Paintings from this era illustrate familiar themes of the Communist dream. They built upon the styles of the 19th century – such as academic art, Realism and to a certain extent also Impressionism – but the subjects were treated according to party ideology. Heroic workers building a better world together and, for example in the painting by Nikolaj Grigorevich Afans’ev (1986), Lenin, dressed like an ordinary worker over his white shirt, providing reconstruction aid against the background of the Kremlin, followed enthusiastically by representatives of various working classes. Other popular themes were great achievements and national heroes of the Soviet Union. The painting ‘Gagarin and Tereshkova’ (1974) by Nikolaj Dorofeevich Gorshkov shows the two Soviet heroes Yuri Gagarin and Valentina Tereshkova who became famous at the beginning of the 1960s as the first human and the first woman in space. Gagarin is checking his watch while a rocket awaits lift-off behind a panoramic window. Cheerful farm labourers, milkmaids and vineyard workers too were portrayed in an image of the Soviet Union that never really existed. Colourful, uncritical and with the occasional element from folklore, weddings and festivals also illustrated a carefree present. Sometimes, though, the artists did manage to let an undertone of irony creep in to their art.
In socialist realism, an elevated monumentality was consciously sought after through simplification of colour and outline – and is also reflected in the large scale of the paintings. As part of a mass culture, similar to the mass culture behind advertising campaigns in the West, they pursued the goal of building a better world, but without the underlying commercial motives. Living conditions of the people and the artists in the Soviet Union at the time, though, provide a sharp contrast to the colourful illusory world depicted in these paintings. And the rough and simple canvases used bear only faint witness to a reality of constant cutbacks, scarcity and deprivation.
Following the collapse of the Soviet Union, museums and leading galleries exiled their pieces of socialist realism art to the storerooms. The unloved past was no longer welcome in the landscape of the 1990s, and was condemned and destroyed. The Western art market had lost all interest in Soviet art in favour of the Russian avant garde with its sky-rocketing prices. Several million dollars were being paid for paintings by Malevich or Kandinsky.
Since the start of the new millennium, interest in Soviet art has been experiencing a resurgence and international exhibitions once again dedicate themselves to the theme of socialist realism, and Socialist artworks are very much back in demand at major auctions. The Russian public has also long since developed a more differentiated perspective on the art of the Soviet era, as Anatoly Koroljov, political commentator at RIA Novosti puts it:
“The Russian public have learned a lot. (…) That the idea that ‘art belongs to the people’ is not so stupid.
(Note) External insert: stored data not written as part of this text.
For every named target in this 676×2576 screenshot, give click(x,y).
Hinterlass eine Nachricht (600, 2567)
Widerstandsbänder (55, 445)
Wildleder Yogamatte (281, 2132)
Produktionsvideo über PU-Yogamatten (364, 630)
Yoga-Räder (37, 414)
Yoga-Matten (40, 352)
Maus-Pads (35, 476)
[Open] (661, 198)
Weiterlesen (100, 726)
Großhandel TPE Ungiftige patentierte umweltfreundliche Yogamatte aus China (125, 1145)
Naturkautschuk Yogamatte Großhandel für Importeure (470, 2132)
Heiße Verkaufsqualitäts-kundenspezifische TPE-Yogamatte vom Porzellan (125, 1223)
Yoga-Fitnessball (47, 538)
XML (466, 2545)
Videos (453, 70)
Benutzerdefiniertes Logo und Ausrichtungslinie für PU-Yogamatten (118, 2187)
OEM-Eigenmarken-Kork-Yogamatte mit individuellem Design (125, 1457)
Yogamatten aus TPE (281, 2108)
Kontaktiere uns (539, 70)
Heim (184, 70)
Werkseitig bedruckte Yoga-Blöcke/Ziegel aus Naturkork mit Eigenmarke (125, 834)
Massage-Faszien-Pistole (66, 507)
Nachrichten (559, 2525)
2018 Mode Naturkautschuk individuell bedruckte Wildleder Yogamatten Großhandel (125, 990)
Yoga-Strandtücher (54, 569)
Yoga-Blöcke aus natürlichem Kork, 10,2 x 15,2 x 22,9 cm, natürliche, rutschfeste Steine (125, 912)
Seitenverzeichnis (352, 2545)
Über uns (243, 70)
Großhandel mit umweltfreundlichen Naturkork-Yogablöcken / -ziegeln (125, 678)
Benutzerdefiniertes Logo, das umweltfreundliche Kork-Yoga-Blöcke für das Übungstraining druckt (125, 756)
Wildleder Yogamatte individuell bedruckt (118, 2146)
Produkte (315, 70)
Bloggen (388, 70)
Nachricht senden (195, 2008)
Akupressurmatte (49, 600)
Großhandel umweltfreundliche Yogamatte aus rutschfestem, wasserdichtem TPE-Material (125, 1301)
And that the claims that Lenin and Stalin are foreign to the west as art objects are not confirmed in practice, just like the cliché that nobody needs Soviet art anymore. Russia was much too quick to bury this major style, because the only crime of this style was that it served a great utopia. Now the gravestone has developed a crack and broken apart. This is the fate of eras: when their fiascos and achievements are not evaluated hysterically, but wisely.”
Until 30 May 2013, paintings by Nikolaj Dorofeevich Gorshkov, Nikolaj Grigorevich Afans’ev, Vladimir Dmitrievich Nesterov and Olga Genadevna Titova and many others will be at auction at Lauritz.com in Hamburg.